This poem is one of a number that deal with the cultural mixture and diversity of society. Its metaphor is that of the recipe, the ingredients that go into making a good meal. It can be used as a stimulus in a number of ways, and teachers can select relevant approaches for their own students.
This resource can act as a focus for considering how societies (not just Britain) are made of diverse ingredients. A typical lesson could take a three-part structure:
As a result of the work, students should have had an enjoyable literary experience that has provided them with insights into the positive benefits of a diverse community.
- First, students can prepare for reading the poem by thinking about the notion of diversity through an area such as language. Teachers could give young people examples of words that come from other cultures such as words for different foods. Students could then bring in recipes from home of their favourite dishes or meals and discuss where the ingredients come from and so on, as the teacher sees relevant for their class.
- Second, students read and comment on the poem by Benjamin Zephaniah, perhaps in relation to the first activity, guided by the teacher. This will allow students to understand the poem in a more relevant way and in context to the ingredients that 'make a good meal'.

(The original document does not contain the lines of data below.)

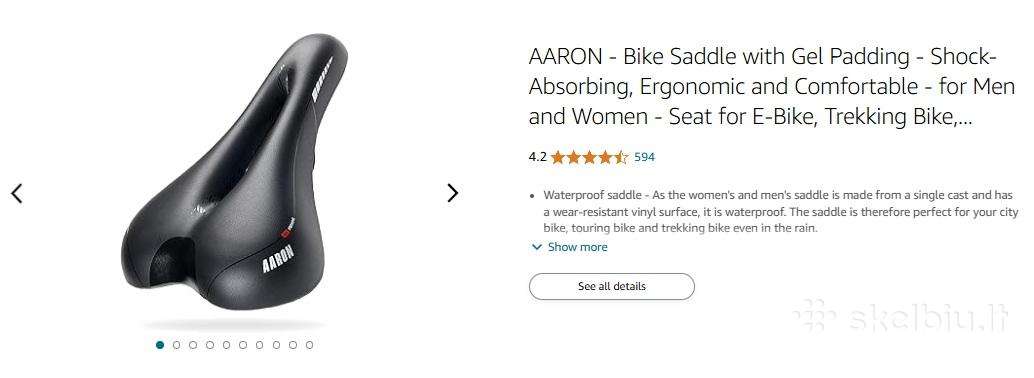
Task: Open the 594 reviews link
Action: (x=644, y=157)
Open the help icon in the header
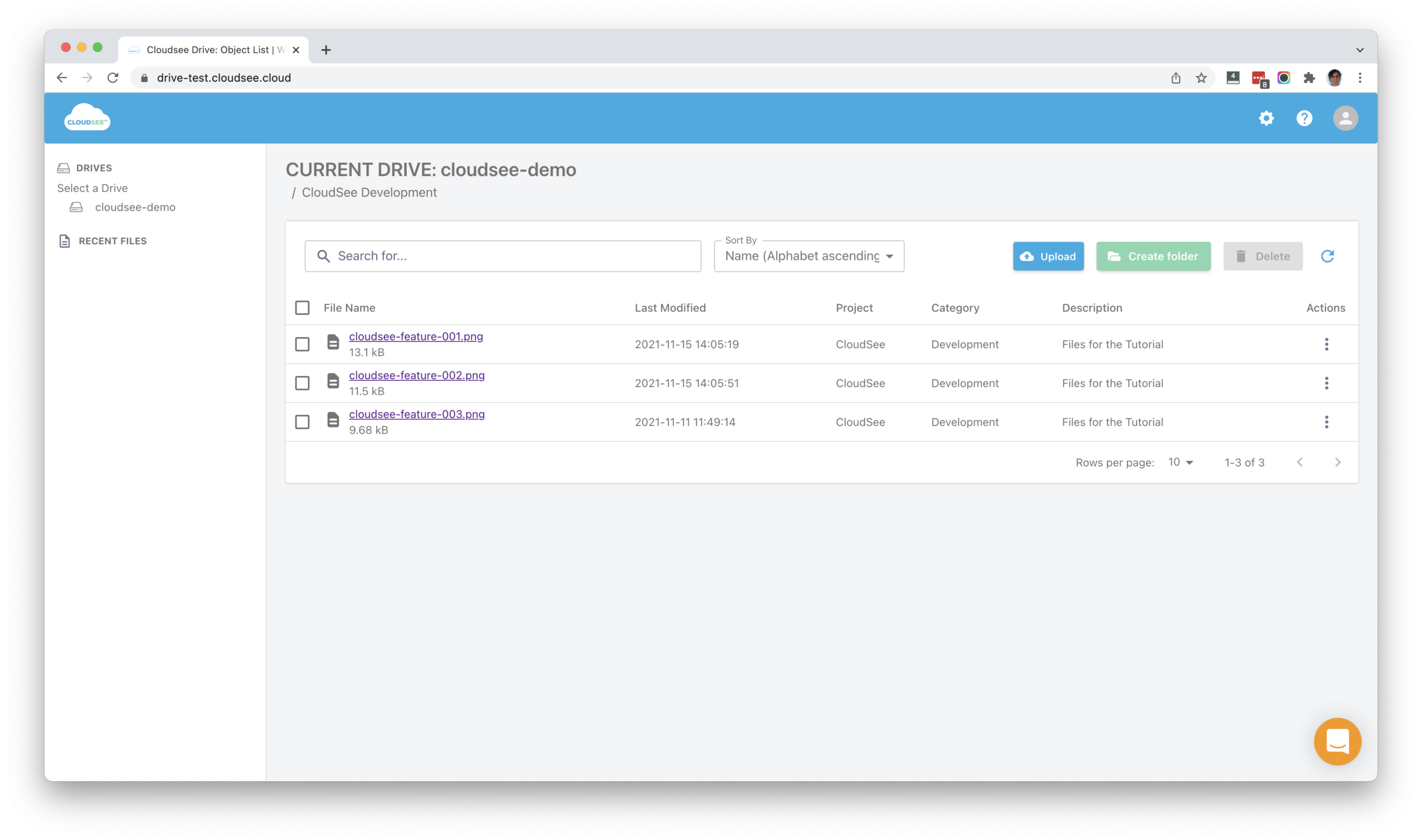Image resolution: width=1422 pixels, height=840 pixels. pos(1304,118)
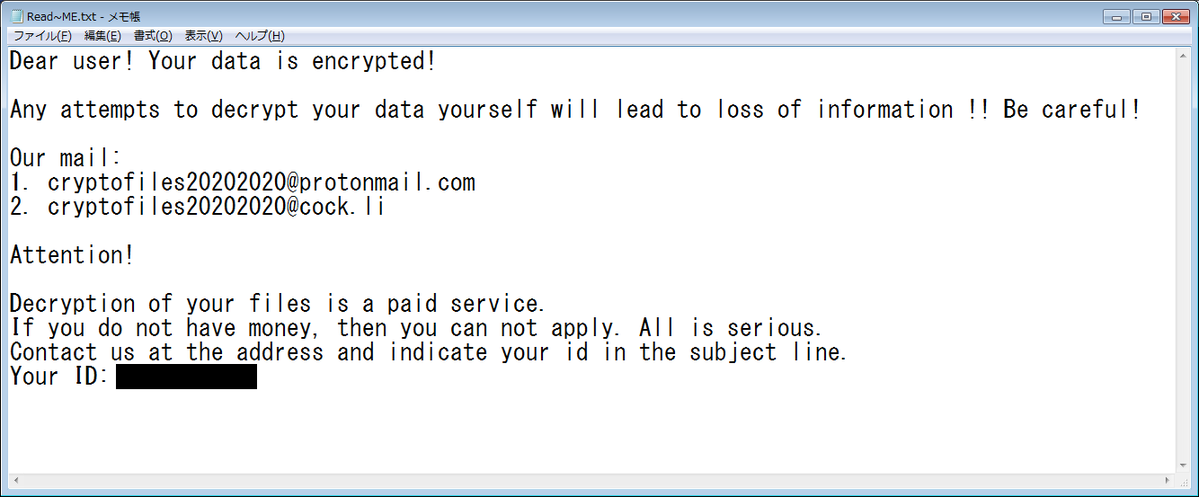Open the 表示(V) menu
This screenshot has width=1199, height=497.
(x=203, y=36)
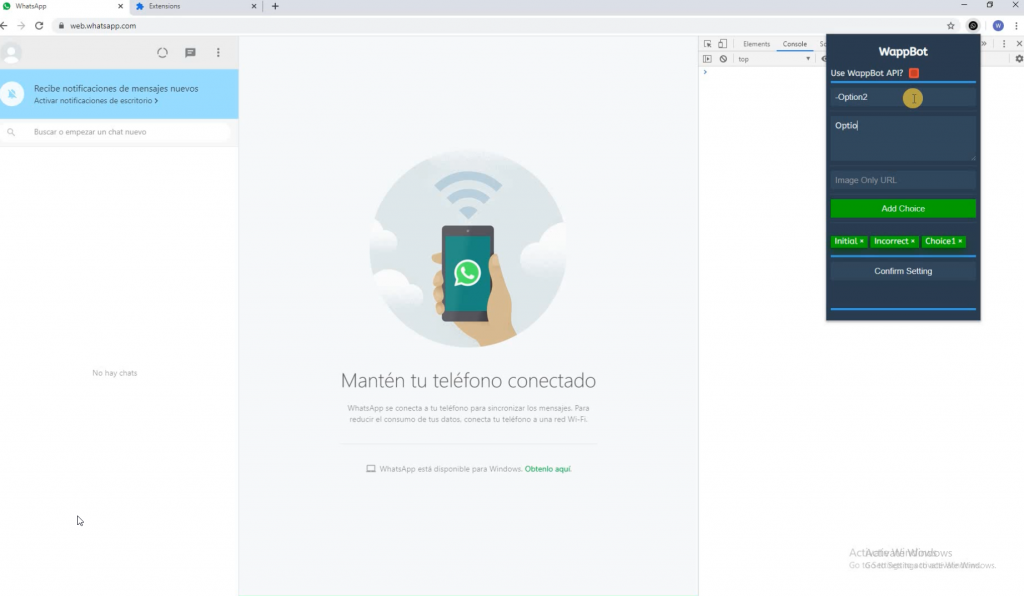Image resolution: width=1024 pixels, height=596 pixels.
Task: Click Obtenlo aquí to download WhatsApp for Windows
Action: pos(546,468)
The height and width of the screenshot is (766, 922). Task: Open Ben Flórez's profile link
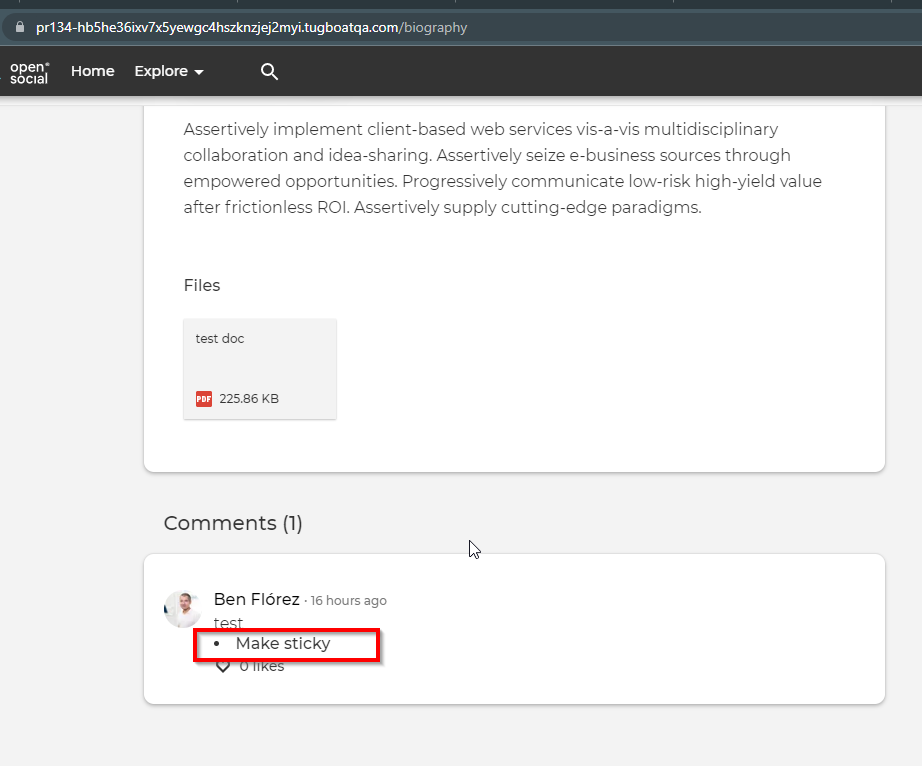click(x=257, y=599)
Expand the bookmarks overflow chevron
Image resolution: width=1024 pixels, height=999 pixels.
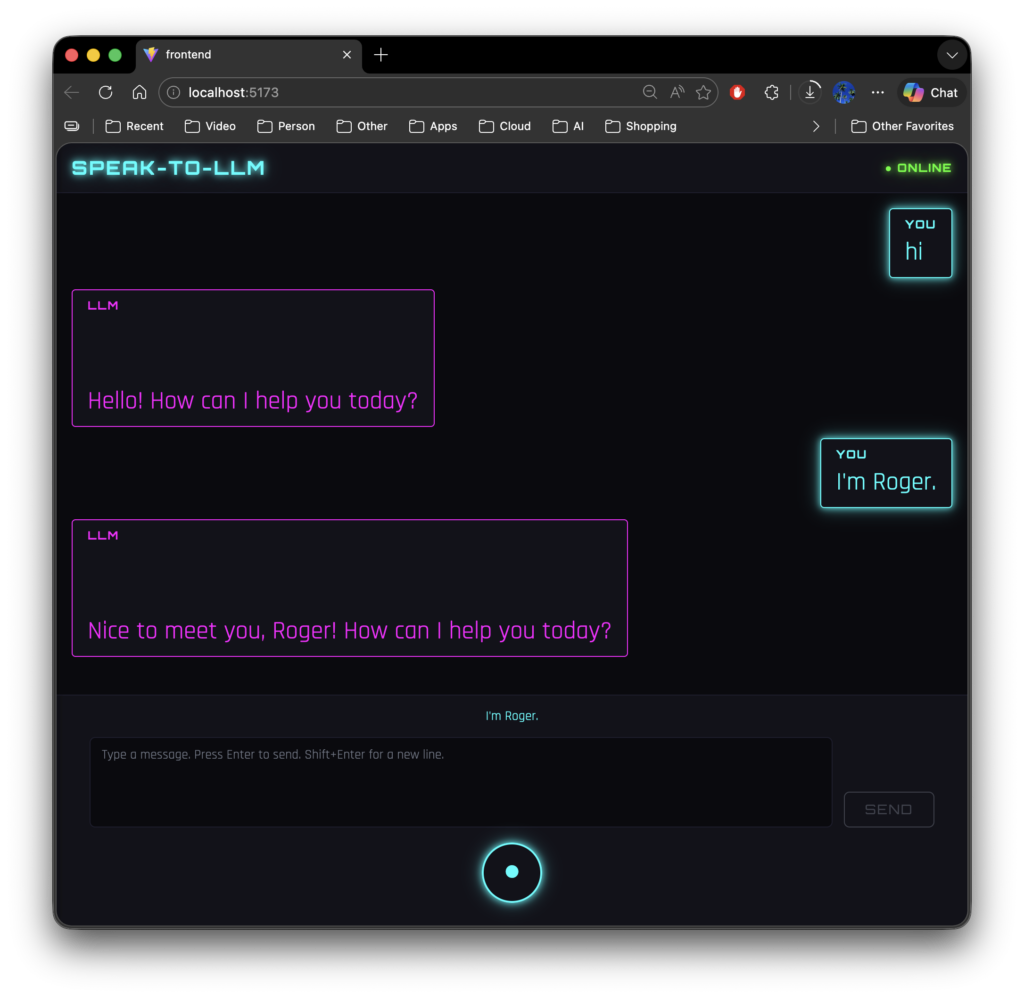pos(816,126)

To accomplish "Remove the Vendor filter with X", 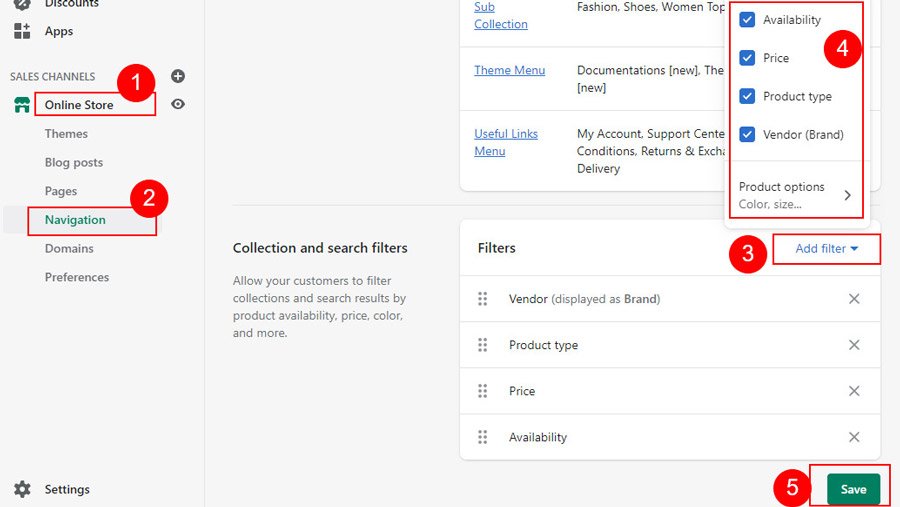I will click(854, 299).
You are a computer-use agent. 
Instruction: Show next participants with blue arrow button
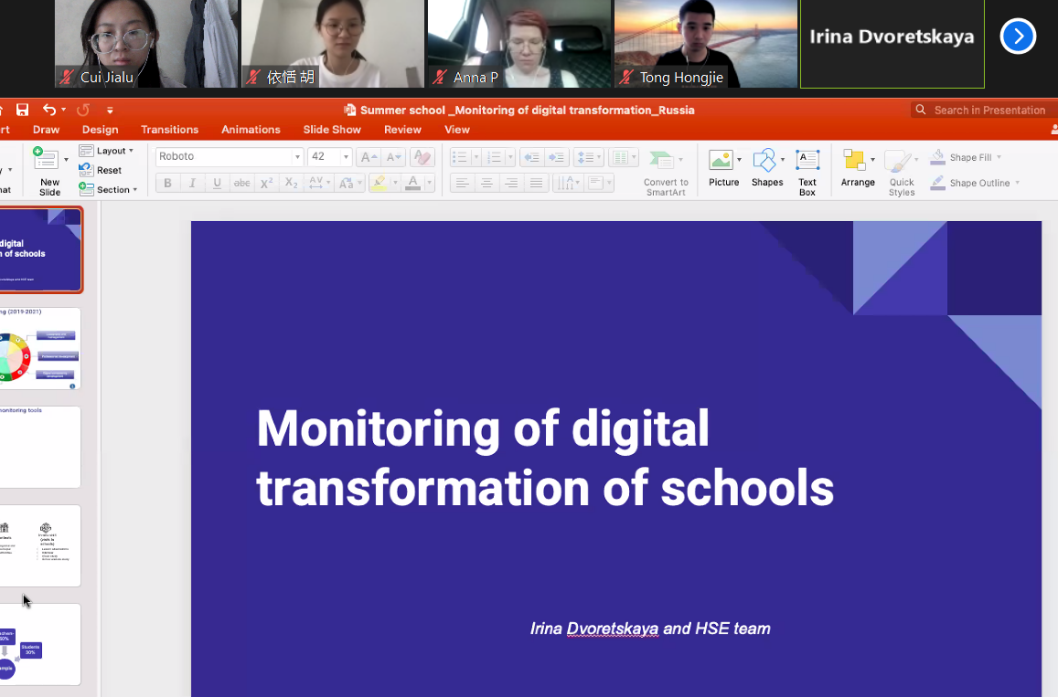pyautogui.click(x=1017, y=37)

- Third, students can then follow on from studying the poem, for example:
- add a section of their own to the poem:
- create a word mosaic of words from different cultures with their meanings and origins
- write about their own community or culture using the poem as a model;
- research and write about other countries and how they have become 'good mixtures';
- research and find other poems that celebrate how cultural and linguistic diversities bind together;
- look for images to illustrate the poem and create a poster with the images linked to the text;
- create a PowerPoint version of the poem inserting images and music.